Within the entries below, the lines from the one with "This screenshot has width=1300, height=720." through the one with "Tap the image notification icon in status bar" are to be set down exactly, both ends kept.

DATA EXTRACTS:
● ● ●
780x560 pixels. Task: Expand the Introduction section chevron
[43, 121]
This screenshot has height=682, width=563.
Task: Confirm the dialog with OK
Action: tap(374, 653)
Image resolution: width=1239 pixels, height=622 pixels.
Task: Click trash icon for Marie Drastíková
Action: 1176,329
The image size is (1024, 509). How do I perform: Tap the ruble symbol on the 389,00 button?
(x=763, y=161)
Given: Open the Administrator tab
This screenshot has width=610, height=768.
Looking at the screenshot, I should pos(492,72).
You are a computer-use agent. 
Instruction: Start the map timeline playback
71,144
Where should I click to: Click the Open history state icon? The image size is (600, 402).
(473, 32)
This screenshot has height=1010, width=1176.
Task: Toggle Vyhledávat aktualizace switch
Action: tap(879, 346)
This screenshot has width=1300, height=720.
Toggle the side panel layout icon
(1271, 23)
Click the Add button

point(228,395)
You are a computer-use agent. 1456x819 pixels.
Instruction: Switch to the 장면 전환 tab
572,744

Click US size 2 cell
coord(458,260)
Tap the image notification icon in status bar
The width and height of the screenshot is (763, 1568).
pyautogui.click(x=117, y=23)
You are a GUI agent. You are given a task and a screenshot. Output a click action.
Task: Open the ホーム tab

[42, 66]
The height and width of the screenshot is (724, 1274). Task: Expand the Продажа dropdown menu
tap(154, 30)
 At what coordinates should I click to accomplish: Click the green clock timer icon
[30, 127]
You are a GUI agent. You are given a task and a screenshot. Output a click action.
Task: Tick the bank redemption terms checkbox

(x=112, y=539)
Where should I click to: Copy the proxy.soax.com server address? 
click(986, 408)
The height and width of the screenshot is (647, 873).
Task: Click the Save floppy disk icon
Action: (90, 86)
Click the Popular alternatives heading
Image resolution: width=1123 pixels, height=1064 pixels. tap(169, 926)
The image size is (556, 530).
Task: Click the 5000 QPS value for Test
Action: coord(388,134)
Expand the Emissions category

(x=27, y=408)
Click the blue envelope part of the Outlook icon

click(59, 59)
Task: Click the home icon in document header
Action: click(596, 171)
● ● ●
ANSWER TO THIS EXERCISE:
This screenshot has width=1300, height=720.
Toggle the side panel layout icon
(1271, 23)
Click the Add button

point(228,395)
You are a computer-use agent. 1456x819 pixels.
Instruction: Switch to the 장면 전환 tab
572,744

Click US size 2 cell
coord(458,260)
Tap the image notification icon in status bar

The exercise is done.